Pour autant la confiance dans les managers n’est jamais acquise
Les chinois peuvent donc être sensibles à nos atouts, pour autant la confiance dans nos managers n’est jamais acquise. Un manager présent sur leur territoire doit gagner leur estime. Un dirigeant d’entreprise étrangère, même s’il prend le temps de présenter son successeur à ses confrères ou clients chinois, sait que ce dernier devra séduire à son tour.
Le manager devra également s’adapter à une culture du résultat rapide, à des changements stratégiques liés aux opportunités. Les mythiques réunions du Parti communiste qui prévoient des planifications à 20 ans ne doivent pas être l’arbre qui cache la forêt des millions d’entrepreneurs individuels qui voguent au gré des modes et abandonnent vite un business lent à démarrer.
Un bon leader est celui qui joue un rôle de "père de l’entreprise"
En Chine, un bon leader est celui qui joue un rôle de « père de l’entreprise » comme un chef de famille, il est toujours censé avoir raison. Il doit en même temps être juste et la prise de décision finale doit être orientée de façon consensuelle avec les employés. Il doit savoir «donner de la face» en félicitant en public les employés méritants, et a contrario blâmer en privé ceux qui ont fauté.
Le manager occidental ne pourra travailler en Chine avec des collaborateurs locaux que s’il est considéré comme apportant une valeur ajoutée clairement identifiée à l’entreprise, celle-ci justifiant sa présence et sa position de chef.
Les chinois s’appuient énormément sur les réseaux internes
Les Chinois ayant une conception du travail différente de la nôtre, ils sont effectivement peu habitués à développer des idées ou à prendre des initiatives. Ils sont plus opportunistes qu’enclins à définir des priorités. Même s’ils sont globalement plus rapides que les occidentaux dans la mise en œuvre des projets du fait de leur nombre, ils n’ont qu’une vague notion de l’urgence, et on du mal à se mettre à la place du client. Certaines sociétés occidentales ont d’ailleurs développé un business florissant de formation des vendeurs chinois.

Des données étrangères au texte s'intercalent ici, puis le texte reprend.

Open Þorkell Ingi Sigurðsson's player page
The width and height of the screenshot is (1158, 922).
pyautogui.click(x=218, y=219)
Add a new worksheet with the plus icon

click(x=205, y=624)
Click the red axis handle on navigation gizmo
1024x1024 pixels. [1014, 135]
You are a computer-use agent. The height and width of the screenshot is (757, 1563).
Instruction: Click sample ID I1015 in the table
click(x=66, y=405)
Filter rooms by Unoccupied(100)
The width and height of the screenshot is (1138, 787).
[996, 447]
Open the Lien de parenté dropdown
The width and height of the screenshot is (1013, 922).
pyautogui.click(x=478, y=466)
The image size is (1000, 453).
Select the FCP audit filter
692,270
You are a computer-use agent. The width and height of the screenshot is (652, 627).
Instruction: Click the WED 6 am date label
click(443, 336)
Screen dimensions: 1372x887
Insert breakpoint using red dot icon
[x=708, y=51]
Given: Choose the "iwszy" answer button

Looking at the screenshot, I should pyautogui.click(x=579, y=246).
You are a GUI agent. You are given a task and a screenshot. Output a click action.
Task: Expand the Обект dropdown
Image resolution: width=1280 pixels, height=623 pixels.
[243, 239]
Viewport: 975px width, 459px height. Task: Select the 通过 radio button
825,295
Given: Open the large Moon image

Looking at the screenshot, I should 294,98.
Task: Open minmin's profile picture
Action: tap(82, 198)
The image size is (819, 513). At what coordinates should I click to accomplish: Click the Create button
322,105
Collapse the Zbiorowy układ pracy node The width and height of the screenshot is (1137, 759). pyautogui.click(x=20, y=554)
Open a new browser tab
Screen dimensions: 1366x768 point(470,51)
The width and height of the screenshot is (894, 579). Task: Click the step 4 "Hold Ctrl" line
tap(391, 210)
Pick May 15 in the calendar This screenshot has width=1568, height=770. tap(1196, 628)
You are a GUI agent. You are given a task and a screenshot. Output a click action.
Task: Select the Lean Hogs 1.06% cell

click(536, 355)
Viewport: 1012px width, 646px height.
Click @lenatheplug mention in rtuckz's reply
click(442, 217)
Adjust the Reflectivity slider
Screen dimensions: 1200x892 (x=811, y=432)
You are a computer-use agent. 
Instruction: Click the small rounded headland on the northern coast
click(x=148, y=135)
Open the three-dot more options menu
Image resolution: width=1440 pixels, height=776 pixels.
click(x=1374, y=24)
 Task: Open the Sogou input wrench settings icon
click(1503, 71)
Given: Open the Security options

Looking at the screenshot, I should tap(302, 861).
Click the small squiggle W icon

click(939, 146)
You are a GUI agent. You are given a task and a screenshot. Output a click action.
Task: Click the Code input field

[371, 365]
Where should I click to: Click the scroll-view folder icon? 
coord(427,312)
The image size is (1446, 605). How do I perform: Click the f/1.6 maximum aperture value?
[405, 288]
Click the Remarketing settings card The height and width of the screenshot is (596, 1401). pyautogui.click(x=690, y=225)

Enfin ils s’appuient énormément sur les réseaux internes pour avancer, plus que sur les standards et les procédures écrites.
Il y a un avenir pour les managers de transition en Chine car les besoins et les enjeux managériaux sont considérables. Toutefois la connaissance et le respect des codes étant nettement plus important pour réussir qu’en occident, les managers de transition internationaux auront du mal à pénétrer dans les entreprises chinoises et ce sont les sociétés étrangères qui les utiliseront majoritairement dans un premier temps.